## START Task material

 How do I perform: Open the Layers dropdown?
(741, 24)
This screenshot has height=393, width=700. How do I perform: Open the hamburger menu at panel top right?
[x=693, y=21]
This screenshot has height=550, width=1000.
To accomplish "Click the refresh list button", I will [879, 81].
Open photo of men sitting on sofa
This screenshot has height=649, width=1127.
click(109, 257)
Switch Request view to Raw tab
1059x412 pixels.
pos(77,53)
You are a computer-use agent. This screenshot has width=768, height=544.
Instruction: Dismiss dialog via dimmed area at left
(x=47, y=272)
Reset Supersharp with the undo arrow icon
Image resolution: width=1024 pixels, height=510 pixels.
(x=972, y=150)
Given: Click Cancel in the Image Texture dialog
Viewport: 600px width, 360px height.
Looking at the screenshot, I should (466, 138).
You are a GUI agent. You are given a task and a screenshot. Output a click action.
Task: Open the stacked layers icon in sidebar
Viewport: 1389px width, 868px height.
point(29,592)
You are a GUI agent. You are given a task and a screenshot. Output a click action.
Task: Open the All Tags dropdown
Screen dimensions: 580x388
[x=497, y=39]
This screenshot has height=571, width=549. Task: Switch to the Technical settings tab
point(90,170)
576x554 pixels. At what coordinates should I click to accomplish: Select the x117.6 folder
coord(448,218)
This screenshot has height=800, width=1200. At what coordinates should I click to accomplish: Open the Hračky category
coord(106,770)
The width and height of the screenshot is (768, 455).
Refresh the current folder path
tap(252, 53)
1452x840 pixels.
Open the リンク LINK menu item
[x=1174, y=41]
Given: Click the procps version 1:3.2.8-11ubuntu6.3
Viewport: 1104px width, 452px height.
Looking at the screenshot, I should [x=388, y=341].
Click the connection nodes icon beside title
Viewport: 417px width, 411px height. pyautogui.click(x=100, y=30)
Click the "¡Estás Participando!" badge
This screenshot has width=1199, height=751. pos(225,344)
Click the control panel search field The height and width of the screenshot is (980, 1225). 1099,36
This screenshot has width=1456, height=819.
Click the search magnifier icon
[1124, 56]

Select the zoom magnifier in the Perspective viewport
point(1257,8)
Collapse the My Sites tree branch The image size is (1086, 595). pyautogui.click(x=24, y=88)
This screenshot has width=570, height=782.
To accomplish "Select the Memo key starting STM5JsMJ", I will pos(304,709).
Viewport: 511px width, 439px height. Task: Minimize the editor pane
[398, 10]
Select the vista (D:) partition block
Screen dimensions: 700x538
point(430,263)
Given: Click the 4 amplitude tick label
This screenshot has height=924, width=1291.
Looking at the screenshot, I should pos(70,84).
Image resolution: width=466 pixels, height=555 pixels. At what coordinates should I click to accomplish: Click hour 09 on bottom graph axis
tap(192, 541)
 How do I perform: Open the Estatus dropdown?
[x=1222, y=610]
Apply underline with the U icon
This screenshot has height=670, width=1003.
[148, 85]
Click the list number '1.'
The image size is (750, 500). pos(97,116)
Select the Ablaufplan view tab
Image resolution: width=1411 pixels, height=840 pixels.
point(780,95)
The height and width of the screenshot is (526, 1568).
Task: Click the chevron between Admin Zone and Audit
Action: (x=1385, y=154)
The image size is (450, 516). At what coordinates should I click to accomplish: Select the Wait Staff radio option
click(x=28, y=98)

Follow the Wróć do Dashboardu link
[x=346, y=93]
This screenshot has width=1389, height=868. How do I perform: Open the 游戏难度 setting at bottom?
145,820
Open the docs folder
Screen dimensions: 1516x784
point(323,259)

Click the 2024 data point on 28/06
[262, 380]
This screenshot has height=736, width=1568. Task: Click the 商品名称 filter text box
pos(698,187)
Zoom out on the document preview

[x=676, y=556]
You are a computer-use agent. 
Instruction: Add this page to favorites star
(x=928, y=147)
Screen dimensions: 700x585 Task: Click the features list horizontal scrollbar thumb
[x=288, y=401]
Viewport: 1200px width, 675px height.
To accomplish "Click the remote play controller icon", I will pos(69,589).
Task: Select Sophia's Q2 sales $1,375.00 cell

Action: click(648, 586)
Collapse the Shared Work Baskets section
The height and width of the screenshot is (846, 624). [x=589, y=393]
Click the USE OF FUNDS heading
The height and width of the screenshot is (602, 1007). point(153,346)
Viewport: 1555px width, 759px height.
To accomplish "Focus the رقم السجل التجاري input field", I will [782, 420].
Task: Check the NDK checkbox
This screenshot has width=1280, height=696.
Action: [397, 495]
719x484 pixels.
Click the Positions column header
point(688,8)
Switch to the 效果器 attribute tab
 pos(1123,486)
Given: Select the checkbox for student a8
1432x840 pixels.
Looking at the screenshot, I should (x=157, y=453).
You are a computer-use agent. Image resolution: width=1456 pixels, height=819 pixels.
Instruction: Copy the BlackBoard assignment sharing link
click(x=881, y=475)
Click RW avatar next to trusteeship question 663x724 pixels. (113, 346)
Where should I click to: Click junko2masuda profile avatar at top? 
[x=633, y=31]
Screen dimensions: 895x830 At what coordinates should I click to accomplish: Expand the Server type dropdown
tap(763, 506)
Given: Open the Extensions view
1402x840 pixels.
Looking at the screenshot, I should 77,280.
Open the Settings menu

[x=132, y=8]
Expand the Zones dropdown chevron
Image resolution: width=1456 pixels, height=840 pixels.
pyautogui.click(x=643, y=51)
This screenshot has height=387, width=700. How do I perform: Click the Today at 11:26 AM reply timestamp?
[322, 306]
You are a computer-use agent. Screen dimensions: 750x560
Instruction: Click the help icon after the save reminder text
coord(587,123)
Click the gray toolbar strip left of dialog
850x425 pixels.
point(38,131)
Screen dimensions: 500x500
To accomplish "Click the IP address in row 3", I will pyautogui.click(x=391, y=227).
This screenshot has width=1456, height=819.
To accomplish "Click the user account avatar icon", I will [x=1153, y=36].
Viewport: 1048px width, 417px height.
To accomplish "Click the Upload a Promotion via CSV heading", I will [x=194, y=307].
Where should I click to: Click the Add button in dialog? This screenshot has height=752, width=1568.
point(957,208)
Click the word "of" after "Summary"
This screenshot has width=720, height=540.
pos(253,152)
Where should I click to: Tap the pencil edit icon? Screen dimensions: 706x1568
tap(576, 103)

## END Task material

Written task>
Please copy all of the records above word for word, keeping every line unchanged.

Finished exercise>
 How do I perform: Open the Layers dropdown?
(741, 24)
This screenshot has height=393, width=700. How do I perform: Open the hamburger menu at panel top right?
[x=693, y=21]
This screenshot has height=550, width=1000.
To accomplish "Click the refresh list button", I will [879, 81].
Open photo of men sitting on sofa
This screenshot has height=649, width=1127.
click(109, 257)
Switch Request view to Raw tab
1059x412 pixels.
pos(77,53)
You are a computer-use agent. This screenshot has width=768, height=544.
Instruction: Dismiss dialog via dimmed area at left
(x=47, y=272)
Reset Supersharp with the undo arrow icon
Image resolution: width=1024 pixels, height=510 pixels.
(x=972, y=150)
Given: Click Cancel in the Image Texture dialog
Viewport: 600px width, 360px height.
Looking at the screenshot, I should (466, 138).
You are a GUI agent. You are given a task and a screenshot. Output a click action.
Task: Open the stacked layers icon in sidebar
Viewport: 1389px width, 868px height.
point(29,592)
You are a GUI agent. You are given a task and a screenshot. Output a click action.
Task: Open the All Tags dropdown
Screen dimensions: 580x388
[x=497, y=39]
This screenshot has height=571, width=549. Task: Switch to the Technical settings tab
point(90,170)
576x554 pixels. At what coordinates should I click to accomplish: Select the x117.6 folder
coord(448,218)
This screenshot has height=800, width=1200. At what coordinates should I click to accomplish: Open the Hračky category
coord(106,770)
The width and height of the screenshot is (768, 455).
Refresh the current folder path
tap(252, 53)
1452x840 pixels.
Open the リンク LINK menu item
[x=1174, y=41]
Given: Click the procps version 1:3.2.8-11ubuntu6.3
Viewport: 1104px width, 452px height.
Looking at the screenshot, I should [x=388, y=341].
Click the connection nodes icon beside title
Viewport: 417px width, 411px height. pyautogui.click(x=100, y=30)
Click the "¡Estás Participando!" badge
This screenshot has width=1199, height=751. pos(225,344)
Click the control panel search field The height and width of the screenshot is (980, 1225). 1099,36
This screenshot has width=1456, height=819.
Click the search magnifier icon
[1124, 56]

Select the zoom magnifier in the Perspective viewport
point(1257,8)
Collapse the My Sites tree branch The image size is (1086, 595). pyautogui.click(x=24, y=88)
This screenshot has width=570, height=782.
To accomplish "Select the Memo key starting STM5JsMJ", I will pos(304,709).
Viewport: 511px width, 439px height. Task: Minimize the editor pane
[398, 10]
Select the vista (D:) partition block
Screen dimensions: 700x538
point(430,263)
Given: Click the 4 amplitude tick label
This screenshot has height=924, width=1291.
Looking at the screenshot, I should pos(70,84).
Image resolution: width=466 pixels, height=555 pixels. At what coordinates should I click to accomplish: Click hour 09 on bottom graph axis
tap(192, 541)
 How do I perform: Open the Estatus dropdown?
[x=1222, y=610]
Apply underline with the U icon
This screenshot has height=670, width=1003.
[148, 85]
Click the list number '1.'
The image size is (750, 500). pos(97,116)
Select the Ablaufplan view tab
Image resolution: width=1411 pixels, height=840 pixels.
point(780,95)
The height and width of the screenshot is (526, 1568).
Task: Click the chevron between Admin Zone and Audit
Action: (x=1385, y=154)
The image size is (450, 516). At what coordinates should I click to accomplish: Select the Wait Staff radio option
click(x=28, y=98)

Follow the Wróć do Dashboardu link
[x=346, y=93]
This screenshot has width=1389, height=868. How do I perform: Open the 游戏难度 setting at bottom?
145,820
Open the docs folder
Screen dimensions: 1516x784
point(323,259)

Click the 2024 data point on 28/06
[262, 380]
This screenshot has height=736, width=1568. Task: Click the 商品名称 filter text box
pos(698,187)
Zoom out on the document preview

[x=676, y=556]
You are a computer-use agent. 
Instruction: Add this page to favorites star
(x=928, y=147)
Screen dimensions: 700x585 Task: Click the features list horizontal scrollbar thumb
[x=288, y=401]
Viewport: 1200px width, 675px height.
To accomplish "Click the remote play controller icon", I will pos(69,589).
Task: Select Sophia's Q2 sales $1,375.00 cell

Action: click(648, 586)
Collapse the Shared Work Baskets section
The height and width of the screenshot is (846, 624). [x=589, y=393]
Click the USE OF FUNDS heading
The height and width of the screenshot is (602, 1007). point(153,346)
Viewport: 1555px width, 759px height.
To accomplish "Focus the رقم السجل التجاري input field", I will [782, 420].
Task: Check the NDK checkbox
This screenshot has width=1280, height=696.
Action: [397, 495]
719x484 pixels.
Click the Positions column header
point(688,8)
Switch to the 效果器 attribute tab
 pos(1123,486)
Given: Select the checkbox for student a8
1432x840 pixels.
Looking at the screenshot, I should (x=157, y=453).
You are a computer-use agent. Image resolution: width=1456 pixels, height=819 pixels.
Instruction: Copy the BlackBoard assignment sharing link
click(x=881, y=475)
Click RW avatar next to trusteeship question 663x724 pixels. (113, 346)
Where should I click to: Click junko2masuda profile avatar at top? 
[x=633, y=31]
Screen dimensions: 895x830 At what coordinates should I click to accomplish: Expand the Server type dropdown
tap(763, 506)
Given: Open the Extensions view
1402x840 pixels.
Looking at the screenshot, I should 77,280.
Open the Settings menu

[x=132, y=8]
Expand the Zones dropdown chevron
Image resolution: width=1456 pixels, height=840 pixels.
pyautogui.click(x=643, y=51)
This screenshot has height=387, width=700. How do I perform: Click the Today at 11:26 AM reply timestamp?
[322, 306]
You are a computer-use agent. Screen dimensions: 750x560
Instruction: Click the help icon after the save reminder text
coord(587,123)
Click the gray toolbar strip left of dialog
850x425 pixels.
point(38,131)
Screen dimensions: 500x500
To accomplish "Click the IP address in row 3", I will pyautogui.click(x=391, y=227).
This screenshot has width=1456, height=819.
To accomplish "Click the user account avatar icon", I will [x=1153, y=36].
Viewport: 1048px width, 417px height.
To accomplish "Click the Upload a Promotion via CSV heading", I will [x=194, y=307].
Where should I click to: Click the Add button in dialog? This screenshot has height=752, width=1568.
point(957,208)
Click the word "of" after "Summary"
This screenshot has width=720, height=540.
pos(253,152)
Where should I click to: Tap the pencil edit icon? Screen dimensions: 706x1568
tap(576, 103)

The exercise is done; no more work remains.